::: Texte fourni :::

C'est un constat qui parfois m'étonne, à l'image de la peur de ne pas être un bon vétérinaire, une angoisse que je crois ne pas avoir ressentie alors que j'étais étudiant.

L'évolution de la société - judiciarisation, attachement aux animaux, réseaux sociaux et notation en ligne... - crée une autre pression que des générations antérieures n'ont pas vécue.

L'ENVA agit pour essayer d'avancer sur ce sujet : 

- nous sommes en train de mettre en place une cellule de veille et d'écoute, sur le format de celle mise en place pour les personnels ;

- le Conseil de l'enseignement et de la vie étudiante est mobilisé sur cette thématique ;

- nous intégrons les signalements en faisant évoluer les emplois du temps, comme ce fut le cas pour les rotations cliniques de cinquième année après les échanges sur les réseaux sociaux survenus il y a deux ans ;

- nous développons une formation dans le domaine des soft skills - communication, marketing, relation client - pour préparer les étudiants au contact avec le milieu professionnel et la clientèle ;

- nous travaillons à une meilleure connaissance du contexte de l'emploi, du marché, du secteur (développement du salariat, maillage sanitaire...).

:::

▶ **Consignes de travail**
1. D'après le texte sur l'action de l'ENVA, sur quel modèle la cellule de veille et d'écoute est-elle mise en place ?
2. Restituez à l'identique le passage du texte sur l'action de l'ENVA qui va de « - nous sommes » jusqu'à « salariat, maillage sanitaire...). » inclus.
3. Poursuivez le texte sur l'action de l'ENVA au-delà de sa dernière phrase.
Les lignes ci-dessous forment un matériau indépendant du texte.

::: Lignes de données :::

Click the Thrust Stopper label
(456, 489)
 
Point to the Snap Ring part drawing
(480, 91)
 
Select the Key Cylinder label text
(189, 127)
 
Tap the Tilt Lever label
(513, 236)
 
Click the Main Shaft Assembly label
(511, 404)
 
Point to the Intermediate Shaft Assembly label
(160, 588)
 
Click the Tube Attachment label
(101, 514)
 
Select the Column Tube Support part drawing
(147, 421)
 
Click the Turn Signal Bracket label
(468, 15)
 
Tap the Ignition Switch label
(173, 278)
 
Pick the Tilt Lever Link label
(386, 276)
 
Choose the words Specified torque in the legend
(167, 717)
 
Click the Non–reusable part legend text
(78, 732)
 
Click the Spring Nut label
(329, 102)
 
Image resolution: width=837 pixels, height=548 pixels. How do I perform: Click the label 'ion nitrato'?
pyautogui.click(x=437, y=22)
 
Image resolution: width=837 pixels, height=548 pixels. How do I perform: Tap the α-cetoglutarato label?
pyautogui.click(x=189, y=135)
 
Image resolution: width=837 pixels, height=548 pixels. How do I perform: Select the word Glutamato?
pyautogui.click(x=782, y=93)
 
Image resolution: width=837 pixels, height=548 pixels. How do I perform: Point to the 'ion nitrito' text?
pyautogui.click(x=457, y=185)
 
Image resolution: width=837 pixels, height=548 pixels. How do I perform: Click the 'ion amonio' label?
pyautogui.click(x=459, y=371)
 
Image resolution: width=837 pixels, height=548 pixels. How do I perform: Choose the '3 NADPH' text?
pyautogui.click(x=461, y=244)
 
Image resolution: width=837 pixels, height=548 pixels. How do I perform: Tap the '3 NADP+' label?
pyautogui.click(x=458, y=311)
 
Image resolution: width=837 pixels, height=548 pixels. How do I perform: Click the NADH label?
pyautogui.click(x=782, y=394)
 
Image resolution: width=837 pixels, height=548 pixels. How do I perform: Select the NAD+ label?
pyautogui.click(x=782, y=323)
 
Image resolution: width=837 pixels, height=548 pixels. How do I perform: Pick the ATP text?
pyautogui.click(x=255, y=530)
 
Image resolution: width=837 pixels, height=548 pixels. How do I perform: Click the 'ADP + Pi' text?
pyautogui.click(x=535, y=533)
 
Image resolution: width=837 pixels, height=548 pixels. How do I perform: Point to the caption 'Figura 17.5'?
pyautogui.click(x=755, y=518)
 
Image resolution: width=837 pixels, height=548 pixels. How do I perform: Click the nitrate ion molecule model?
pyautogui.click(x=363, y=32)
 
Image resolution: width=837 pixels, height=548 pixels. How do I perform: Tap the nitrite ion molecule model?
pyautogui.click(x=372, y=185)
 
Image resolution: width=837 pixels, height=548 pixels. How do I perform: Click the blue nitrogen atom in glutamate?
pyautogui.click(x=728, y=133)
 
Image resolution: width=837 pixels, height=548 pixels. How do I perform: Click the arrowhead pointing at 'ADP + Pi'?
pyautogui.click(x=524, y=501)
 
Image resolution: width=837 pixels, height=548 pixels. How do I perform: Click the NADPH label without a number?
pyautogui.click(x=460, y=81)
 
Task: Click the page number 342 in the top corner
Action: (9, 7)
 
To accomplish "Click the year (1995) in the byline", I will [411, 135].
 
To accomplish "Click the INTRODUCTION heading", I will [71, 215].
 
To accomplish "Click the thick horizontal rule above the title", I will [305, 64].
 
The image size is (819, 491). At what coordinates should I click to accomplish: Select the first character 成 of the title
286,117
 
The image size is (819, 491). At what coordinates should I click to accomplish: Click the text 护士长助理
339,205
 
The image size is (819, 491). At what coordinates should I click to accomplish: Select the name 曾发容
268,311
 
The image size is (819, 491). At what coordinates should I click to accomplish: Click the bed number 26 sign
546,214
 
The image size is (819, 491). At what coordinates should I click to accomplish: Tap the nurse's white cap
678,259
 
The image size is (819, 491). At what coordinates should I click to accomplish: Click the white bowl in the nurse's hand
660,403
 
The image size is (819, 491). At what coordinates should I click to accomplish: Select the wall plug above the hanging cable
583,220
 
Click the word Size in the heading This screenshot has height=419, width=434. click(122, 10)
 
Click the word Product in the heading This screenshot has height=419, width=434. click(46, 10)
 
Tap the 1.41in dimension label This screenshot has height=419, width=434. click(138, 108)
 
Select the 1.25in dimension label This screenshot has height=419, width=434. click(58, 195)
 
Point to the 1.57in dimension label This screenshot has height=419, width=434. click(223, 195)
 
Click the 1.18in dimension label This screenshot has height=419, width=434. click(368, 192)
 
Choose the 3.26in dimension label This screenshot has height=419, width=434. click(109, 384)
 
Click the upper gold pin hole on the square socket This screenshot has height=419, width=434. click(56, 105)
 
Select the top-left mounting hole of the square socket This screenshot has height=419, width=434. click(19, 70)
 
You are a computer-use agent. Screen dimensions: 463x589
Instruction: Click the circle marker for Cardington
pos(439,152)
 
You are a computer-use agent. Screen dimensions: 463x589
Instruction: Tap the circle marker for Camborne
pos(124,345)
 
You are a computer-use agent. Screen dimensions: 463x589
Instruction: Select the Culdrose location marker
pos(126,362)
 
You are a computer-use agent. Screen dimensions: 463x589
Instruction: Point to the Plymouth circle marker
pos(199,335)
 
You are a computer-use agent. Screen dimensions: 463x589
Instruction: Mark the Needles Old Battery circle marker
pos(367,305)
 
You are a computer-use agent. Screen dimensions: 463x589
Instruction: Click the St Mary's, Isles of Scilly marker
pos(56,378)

:::

▶ **Corrigé détaillé**
1. Sur le format de celle mise en place pour les personnels.

2.
- nous sommes en train de mettre en place une cellule de veille et d'écoute, sur le format de celle mise en place pour les personnels ;

- le Conseil de l'enseignement et de la vie étudiante est mobilisé sur cette thématique ;

- nous intégrons les signalements en faisant évoluer les emplois du temps, comme ce fut le cas pour les rotations cliniques de cinquième année après les échanges sur les réseaux sociaux survenus il y a deux ans ;

- nous développons une formation dans le domaine des soft skills - communication, marketing, relation client - pour préparer les étudiants au contact avec le milieu professionnel et la clientèle ;

- nous travaillons à une meilleure connaissance du contexte de l'emploi, du marché, du secteur (développement du salariat, maillage sanitaire...).

3.
Par ailleurs, l'enjeu est de réduire le fossé entre l'image du métier idéalisé, rêvé, et la réalité. Nous avons pour cela créé un forum de la formation vétérinaire, pour expliquer ce que c'est d'être vétérinaire et éviter certaines déceptions. C'est clairement un enjeu du recrutement post-bac.

D.V. : Les auteurs constatent un risque important d'arrêt des études. L'avez-vous également remarqué et quelles sont les raisons invoquées par les étudiants concernés ?

Pr C.D. : Dans l'étude, 14 % des étudiants auraient envisagé souvent ou parfois d'arrêter leurs études. Honnêtement, cette proportion m'étonne. S'ils l'envisagent, en tous cas, très peu concrétisent un abandon. Sur les dix dernières années, neuf étudiants ont arrêté leurs études à l'ENVA, donc moins d'un par an, avec globalement le constat d'une erreur d'orientation à la clef. Il me semble qu'en France un étudiant sur deux change d'orientation après la première année de fac, donc nous sommes en deçà de la normalité.

Du reste, les taux de succès des études vétérinaires en France sont très élevés comparativement aux valeurs d'autres pays.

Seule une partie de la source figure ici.